Selected extract »
Since I gave Greg Sandoval such a hard time last go-round I wanted to take a second step away from my lack of comment on the LimeWire case to speak better of his reporting this time.

Sandoval's May 4 column highlights points of the defense LimeWire is making against the RIAA's claim that P2P, and particularly the LimeWire client and network, are the cause of the Cartel's retail malaise. Part of what I excoriated Sandoval for was just foolishly parroting back the claims of a market research firm about that malaise. Now, just maybe, we'll get the truth. And we'll get it because the Cartel's own executives spoke it, and it is now part of the public record. The things we Copyfighters have been saying publicly, the executives were saying in private.

LimeWire's trial is in the penalty phase. They've been found guilty of contributing to illegal sharing, copyright infringement, and so on. The question to hand now is what amount of damages are they responsible for. To a significant degree the answer to that question could turn on the degree to which P2P and file sharing has been the reason for lost revenue in the Cartel's business. The Cartel's position, of course, is that it's all their customers' fault, and the fault of companies like LimeWire that served those customers and facilitated their sharing. But when you peek behind the curtain, here's what you get:

"[T]he real problem is that there is no technology coming from the record companies" - Doug Morris, former CEO of Universal Music
"[W]e inadvertently went to war with consumers ... [and] consumers won," - Warner Music head Edgar Bronfman, Jr.

Records supplied »

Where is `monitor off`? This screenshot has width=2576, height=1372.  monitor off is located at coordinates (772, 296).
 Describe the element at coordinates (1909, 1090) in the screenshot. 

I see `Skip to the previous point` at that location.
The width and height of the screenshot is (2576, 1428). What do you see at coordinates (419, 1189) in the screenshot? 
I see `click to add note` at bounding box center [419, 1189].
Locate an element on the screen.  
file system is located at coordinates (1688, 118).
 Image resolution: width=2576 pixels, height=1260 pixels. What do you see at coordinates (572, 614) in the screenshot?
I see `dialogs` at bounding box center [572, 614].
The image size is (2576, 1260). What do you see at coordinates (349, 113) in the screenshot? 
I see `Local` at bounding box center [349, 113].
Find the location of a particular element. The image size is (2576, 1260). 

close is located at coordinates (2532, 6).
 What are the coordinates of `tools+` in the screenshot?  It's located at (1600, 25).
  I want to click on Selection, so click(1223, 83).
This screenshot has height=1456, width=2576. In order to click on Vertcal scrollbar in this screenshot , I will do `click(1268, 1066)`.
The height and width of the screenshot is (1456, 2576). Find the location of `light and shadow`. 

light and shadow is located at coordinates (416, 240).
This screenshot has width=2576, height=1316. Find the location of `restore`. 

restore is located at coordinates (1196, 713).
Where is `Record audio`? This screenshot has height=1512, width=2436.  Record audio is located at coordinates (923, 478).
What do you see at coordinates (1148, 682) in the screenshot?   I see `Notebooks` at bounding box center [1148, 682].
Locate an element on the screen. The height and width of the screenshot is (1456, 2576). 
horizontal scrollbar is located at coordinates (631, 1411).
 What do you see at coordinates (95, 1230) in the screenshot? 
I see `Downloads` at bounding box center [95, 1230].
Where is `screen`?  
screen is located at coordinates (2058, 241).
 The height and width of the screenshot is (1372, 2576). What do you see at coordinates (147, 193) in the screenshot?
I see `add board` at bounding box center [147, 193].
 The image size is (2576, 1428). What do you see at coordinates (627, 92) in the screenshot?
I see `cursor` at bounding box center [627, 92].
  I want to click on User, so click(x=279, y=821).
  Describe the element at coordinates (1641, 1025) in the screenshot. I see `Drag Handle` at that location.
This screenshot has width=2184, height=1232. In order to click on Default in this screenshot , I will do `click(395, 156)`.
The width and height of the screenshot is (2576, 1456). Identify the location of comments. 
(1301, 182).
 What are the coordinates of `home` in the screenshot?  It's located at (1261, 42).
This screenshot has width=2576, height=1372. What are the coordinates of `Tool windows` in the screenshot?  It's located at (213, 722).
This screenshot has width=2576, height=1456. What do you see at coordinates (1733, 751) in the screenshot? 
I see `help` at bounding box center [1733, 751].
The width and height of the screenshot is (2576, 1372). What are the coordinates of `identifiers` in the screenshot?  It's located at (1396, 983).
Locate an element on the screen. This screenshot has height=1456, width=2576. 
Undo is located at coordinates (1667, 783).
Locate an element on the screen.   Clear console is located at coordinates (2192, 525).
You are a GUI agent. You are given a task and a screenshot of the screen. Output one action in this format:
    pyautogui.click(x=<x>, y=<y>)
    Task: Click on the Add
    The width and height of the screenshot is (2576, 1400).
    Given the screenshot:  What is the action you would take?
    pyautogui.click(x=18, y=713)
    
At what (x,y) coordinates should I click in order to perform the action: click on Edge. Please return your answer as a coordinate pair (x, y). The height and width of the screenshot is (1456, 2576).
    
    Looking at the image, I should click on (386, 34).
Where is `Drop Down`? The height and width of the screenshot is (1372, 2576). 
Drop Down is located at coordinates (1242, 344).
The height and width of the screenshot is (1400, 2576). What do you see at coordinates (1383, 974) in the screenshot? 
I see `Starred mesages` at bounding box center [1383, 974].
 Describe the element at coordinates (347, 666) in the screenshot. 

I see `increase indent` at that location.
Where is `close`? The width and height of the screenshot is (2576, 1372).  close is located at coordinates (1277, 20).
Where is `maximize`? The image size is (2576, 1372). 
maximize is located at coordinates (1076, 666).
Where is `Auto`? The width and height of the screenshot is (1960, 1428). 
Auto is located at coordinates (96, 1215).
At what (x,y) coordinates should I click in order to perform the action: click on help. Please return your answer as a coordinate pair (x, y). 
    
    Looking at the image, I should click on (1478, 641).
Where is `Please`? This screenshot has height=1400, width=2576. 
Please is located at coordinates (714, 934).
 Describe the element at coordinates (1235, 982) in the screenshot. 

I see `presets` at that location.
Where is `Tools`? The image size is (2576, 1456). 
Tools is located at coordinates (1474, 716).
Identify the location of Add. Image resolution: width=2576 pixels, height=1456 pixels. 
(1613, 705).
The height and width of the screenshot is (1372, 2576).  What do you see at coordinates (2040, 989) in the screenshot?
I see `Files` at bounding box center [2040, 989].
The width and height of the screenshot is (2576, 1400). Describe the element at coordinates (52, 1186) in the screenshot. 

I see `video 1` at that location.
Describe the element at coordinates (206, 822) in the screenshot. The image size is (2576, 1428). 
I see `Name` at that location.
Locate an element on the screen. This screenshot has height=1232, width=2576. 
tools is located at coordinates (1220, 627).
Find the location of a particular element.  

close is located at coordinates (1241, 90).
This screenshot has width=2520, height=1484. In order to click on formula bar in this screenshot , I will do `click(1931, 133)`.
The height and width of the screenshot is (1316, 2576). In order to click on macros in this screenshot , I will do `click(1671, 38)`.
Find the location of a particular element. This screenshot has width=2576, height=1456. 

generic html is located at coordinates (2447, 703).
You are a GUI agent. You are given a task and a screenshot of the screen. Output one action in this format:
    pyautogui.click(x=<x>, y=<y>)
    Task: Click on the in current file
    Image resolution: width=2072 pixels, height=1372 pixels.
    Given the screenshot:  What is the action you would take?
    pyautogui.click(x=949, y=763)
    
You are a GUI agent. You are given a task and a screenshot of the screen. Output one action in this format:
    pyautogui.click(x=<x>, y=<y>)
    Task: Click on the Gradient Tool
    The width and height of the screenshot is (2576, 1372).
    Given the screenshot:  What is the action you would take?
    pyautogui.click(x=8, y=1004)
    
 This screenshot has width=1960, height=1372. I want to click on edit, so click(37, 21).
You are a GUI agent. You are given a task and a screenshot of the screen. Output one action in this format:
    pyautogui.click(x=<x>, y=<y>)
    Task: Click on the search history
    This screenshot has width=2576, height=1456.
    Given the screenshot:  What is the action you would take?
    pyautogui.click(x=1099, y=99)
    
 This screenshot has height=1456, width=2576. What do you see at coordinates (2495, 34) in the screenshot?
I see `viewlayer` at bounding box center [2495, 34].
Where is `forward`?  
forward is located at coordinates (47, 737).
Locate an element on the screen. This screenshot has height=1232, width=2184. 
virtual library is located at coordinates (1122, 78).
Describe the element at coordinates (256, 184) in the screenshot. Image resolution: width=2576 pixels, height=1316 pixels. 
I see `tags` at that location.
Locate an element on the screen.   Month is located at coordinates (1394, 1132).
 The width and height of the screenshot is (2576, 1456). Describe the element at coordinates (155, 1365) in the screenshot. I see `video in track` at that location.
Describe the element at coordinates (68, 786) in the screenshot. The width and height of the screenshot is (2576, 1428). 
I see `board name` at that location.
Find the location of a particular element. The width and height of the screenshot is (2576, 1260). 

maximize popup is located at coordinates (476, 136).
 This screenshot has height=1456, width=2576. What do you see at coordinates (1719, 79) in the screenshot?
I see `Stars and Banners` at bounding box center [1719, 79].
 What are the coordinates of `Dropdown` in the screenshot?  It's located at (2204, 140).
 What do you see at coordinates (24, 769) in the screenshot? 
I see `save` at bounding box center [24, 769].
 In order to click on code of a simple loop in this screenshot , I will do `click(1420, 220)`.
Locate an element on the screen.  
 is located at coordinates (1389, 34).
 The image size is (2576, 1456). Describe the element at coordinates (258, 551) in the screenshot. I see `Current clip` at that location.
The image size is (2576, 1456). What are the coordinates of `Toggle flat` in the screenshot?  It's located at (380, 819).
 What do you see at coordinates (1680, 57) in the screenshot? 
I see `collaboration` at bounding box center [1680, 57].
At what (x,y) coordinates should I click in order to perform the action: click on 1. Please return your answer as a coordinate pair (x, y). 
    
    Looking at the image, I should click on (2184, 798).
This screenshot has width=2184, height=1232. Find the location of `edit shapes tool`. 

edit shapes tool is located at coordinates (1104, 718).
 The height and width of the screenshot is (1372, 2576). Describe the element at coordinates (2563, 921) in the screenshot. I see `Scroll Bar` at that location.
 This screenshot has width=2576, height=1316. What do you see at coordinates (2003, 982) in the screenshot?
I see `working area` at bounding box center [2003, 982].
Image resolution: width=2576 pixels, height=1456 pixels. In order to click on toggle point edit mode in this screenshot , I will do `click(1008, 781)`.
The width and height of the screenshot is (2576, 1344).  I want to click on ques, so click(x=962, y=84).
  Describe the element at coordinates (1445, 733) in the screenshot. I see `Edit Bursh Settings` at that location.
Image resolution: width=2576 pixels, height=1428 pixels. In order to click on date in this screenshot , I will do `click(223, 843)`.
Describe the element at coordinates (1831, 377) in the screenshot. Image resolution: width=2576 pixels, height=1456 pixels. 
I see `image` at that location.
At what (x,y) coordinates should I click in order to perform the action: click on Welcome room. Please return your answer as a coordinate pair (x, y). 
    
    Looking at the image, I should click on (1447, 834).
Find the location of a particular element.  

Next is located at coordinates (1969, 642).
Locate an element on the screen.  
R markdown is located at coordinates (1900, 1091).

Required tasks »
1. In the commentary on the LimeWire case, what phase is LimeWire's trial in?
2. Pick up the commentary on the LimeWire case after its last sentence and continue it for a paragraph in the same voice.

Solved tasks »
1. The penalty phase.

2.
"We can [compete with free]. We have to. It's just that we have to be creative and add value." - Universal Music CEO Zach Horowitz
"Burning and ripping are becoming a greater threat than P2P." - RIAA chairman Mitch Bainwol

As I noted earlier, I have a potential conflict of interest, so I'll refrain from my usual judgemental closing paragraph. I just wanted to see these words spread a little farther. In your own words, gentlemen. In your own words.